╭─ Entries supplied

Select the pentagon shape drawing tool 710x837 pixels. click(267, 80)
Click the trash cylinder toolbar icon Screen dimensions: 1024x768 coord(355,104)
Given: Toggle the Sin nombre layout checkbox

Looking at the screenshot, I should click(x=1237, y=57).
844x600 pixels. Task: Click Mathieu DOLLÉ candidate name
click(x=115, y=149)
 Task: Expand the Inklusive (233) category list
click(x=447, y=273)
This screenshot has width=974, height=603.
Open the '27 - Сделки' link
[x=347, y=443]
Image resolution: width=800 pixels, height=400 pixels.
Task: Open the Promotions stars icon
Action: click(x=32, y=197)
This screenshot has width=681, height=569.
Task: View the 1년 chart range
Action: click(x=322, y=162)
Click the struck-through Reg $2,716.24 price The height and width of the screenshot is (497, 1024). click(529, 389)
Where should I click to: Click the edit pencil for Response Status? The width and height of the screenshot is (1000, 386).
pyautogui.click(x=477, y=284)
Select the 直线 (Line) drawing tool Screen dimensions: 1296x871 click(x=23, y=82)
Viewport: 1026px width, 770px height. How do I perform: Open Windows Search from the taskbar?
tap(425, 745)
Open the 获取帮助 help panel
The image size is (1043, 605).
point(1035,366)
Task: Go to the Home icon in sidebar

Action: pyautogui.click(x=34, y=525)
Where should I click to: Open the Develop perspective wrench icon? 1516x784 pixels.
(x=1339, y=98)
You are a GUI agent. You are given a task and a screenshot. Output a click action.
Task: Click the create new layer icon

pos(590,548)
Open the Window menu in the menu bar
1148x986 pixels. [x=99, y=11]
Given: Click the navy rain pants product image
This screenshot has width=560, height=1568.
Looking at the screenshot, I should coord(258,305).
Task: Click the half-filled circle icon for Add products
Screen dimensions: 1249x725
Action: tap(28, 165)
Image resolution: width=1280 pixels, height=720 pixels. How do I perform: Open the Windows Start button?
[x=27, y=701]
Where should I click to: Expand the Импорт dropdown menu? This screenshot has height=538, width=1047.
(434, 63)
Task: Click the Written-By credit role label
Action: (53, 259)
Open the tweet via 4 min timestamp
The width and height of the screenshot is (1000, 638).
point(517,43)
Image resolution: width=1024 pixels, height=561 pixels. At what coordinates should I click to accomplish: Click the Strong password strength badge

╰─

Exercise goal:
Reproduce all the records. Keep them exact, please.

The answer:
Select the pentagon shape drawing tool 710x837 pixels. click(267, 80)
Click the trash cylinder toolbar icon Screen dimensions: 1024x768 coord(355,104)
Given: Toggle the Sin nombre layout checkbox

Looking at the screenshot, I should click(x=1237, y=57).
844x600 pixels. Task: Click Mathieu DOLLÉ candidate name
click(x=115, y=149)
 Task: Expand the Inklusive (233) category list
click(x=447, y=273)
This screenshot has width=974, height=603.
Open the '27 - Сделки' link
[x=347, y=443]
Image resolution: width=800 pixels, height=400 pixels.
Task: Open the Promotions stars icon
Action: click(x=32, y=197)
This screenshot has width=681, height=569.
Task: View the 1년 chart range
Action: click(x=322, y=162)
Click the struck-through Reg $2,716.24 price The height and width of the screenshot is (497, 1024). click(529, 389)
Where should I click to: Click the edit pencil for Response Status? The width and height of the screenshot is (1000, 386).
pyautogui.click(x=477, y=284)
Select the 直线 (Line) drawing tool Screen dimensions: 1296x871 click(x=23, y=82)
Viewport: 1026px width, 770px height. How do I perform: Open Windows Search from the taskbar?
tap(425, 745)
Open the 获取帮助 help panel
The image size is (1043, 605).
point(1035,366)
Task: Go to the Home icon in sidebar

Action: pyautogui.click(x=34, y=525)
Where should I click to: Open the Develop perspective wrench icon? 1516x784 pixels.
(x=1339, y=98)
You are a GUI agent. You are given a task and a screenshot. Output a click action.
Task: Click the create new layer icon

pos(590,548)
Open the Window menu in the menu bar
1148x986 pixels. [x=99, y=11]
Given: Click the navy rain pants product image
This screenshot has width=560, height=1568.
Looking at the screenshot, I should coord(258,305).
Task: Click the half-filled circle icon for Add products
Screen dimensions: 1249x725
Action: tap(28, 165)
Image resolution: width=1280 pixels, height=720 pixels. How do I perform: Open the Windows Start button?
[x=27, y=701]
Where should I click to: Expand the Импорт dropdown menu? This screenshot has height=538, width=1047.
(434, 63)
Task: Click the Written-By credit role label
Action: (53, 259)
Open the tweet via 4 min timestamp
The width and height of the screenshot is (1000, 638).
point(517,43)
Image resolution: width=1024 pixels, height=561 pixels. At what coordinates should I click to accomplish: Click the Strong password strength badge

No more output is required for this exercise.